- Born: 16 September 1924
- Died: 24 July 1997 (aged 72)
- Education: University of Glasgow
- Occupations: Emergency physician; general surgeon;

= Mary Sheila Christian =

British accident and emergency medic (1924–1997)

Mary Sheila Christian (16 September 1924 – 24 July 1997) was a British emergency physician and general surgeon. She is considered one of the founders of accident and emergency medicine in the United Kingdom.

==Biography==
Mary Sheila Christian was born 16 September 1924. She studied medicine at the University of Glasgow, graduating in 1949.

She briefly worked as a general practitioner in Lanarkshire before undertaking training in general surgery. She spent three years working as a surgeon in Bahrain before returning to the UK, settling in Wexham, where she became a surgical registrar at Wexham Park Hospital. In 1969, she became the surgeon in charge of the hospital's accident & emergency (A&E) department. She moved to the Royal Free Hospital as an A&E consultant in 1973, but returned to Wexham Park in 1975 in an equivalent position.

Christian was responsible for rebuilding the A&E department at Wexham Park Hospital, as well as other departments in the county of Berkshire at Windsor, Maidenhead and Ascot. She developed one of Britain's first training courses for paramedics, and established an annual conference at Windsor for trainees in A&E medicine. She campaigned for basic life support skills to be taught to schoolchildren, and for stronger legislation around seat belts and drink-driving.

After the death of her husband, Christian moved to Canada, where she spent her final years. She died 24 July 1997.

# # # # #

### Exercise tasks
1. Answer these from the Mary Sheila Christian biography:
(a) Which university did she attend, and in what year did she graduate?
(b) In what year did she become the surgeon in charge of the A&E department at Wexham Park Hospital?
(c) Where did she set up an annual conference for trainees in A&E medicine?
2. Using the Mary Sheila Christian biography, explain in one to three sentences what came before her move to Canada and what she did there.
3. Quote the part of the Mary Sheila Christian biography that opens with the words containing "- Education: University" and closes with "the United Kingdom.".

### Information supplied
# # # # #

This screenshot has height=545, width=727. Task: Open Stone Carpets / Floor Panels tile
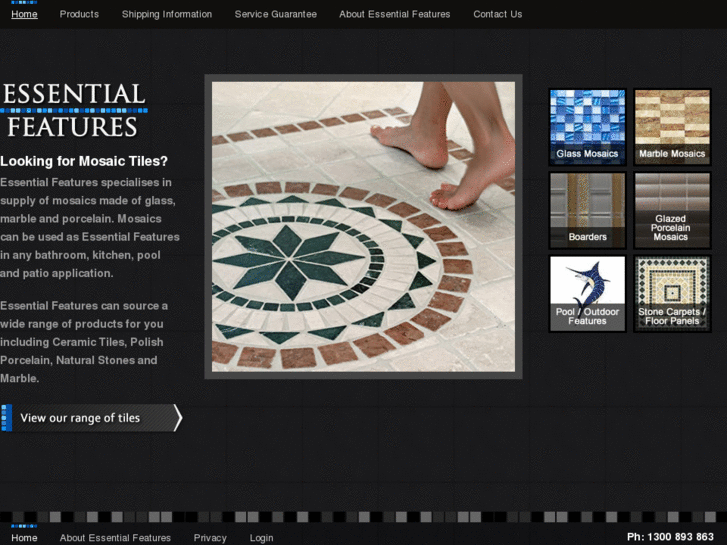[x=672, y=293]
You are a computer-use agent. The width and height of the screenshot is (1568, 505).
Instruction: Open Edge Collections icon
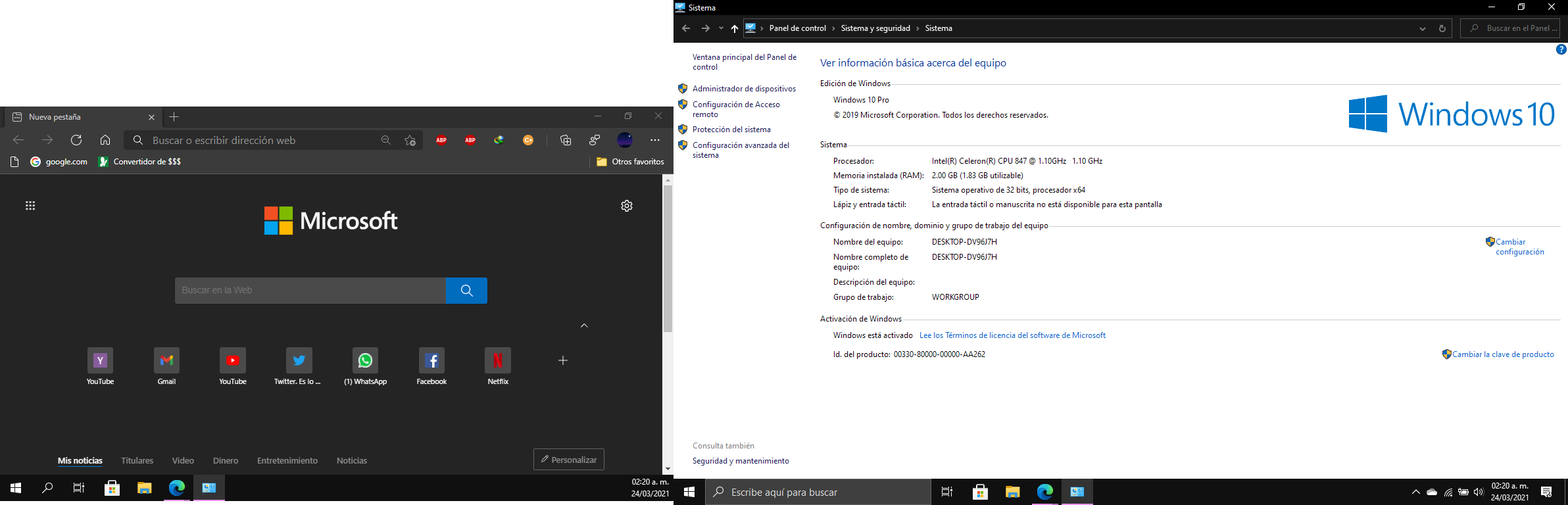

# # # # #

### Answers to each task
1.
(a) The University of Glasgow, in 1949.
(b) 1969.
(c) At Windsor.

2. Her husband died, and after that Christian moved to Canada. She spent her final years there.

3.
- Education: University of Glasgow
- Occupations: Emergency physician; general surgeon;

= Mary Sheila Christian =

British accident and emergency medic (1924–1997)

Mary Sheila Christian (16 September 1924 – 24 July 1997) was a British emergency physician and general surgeon. She is considered one of the founders of accident and emergency medicine in the United Kingdom.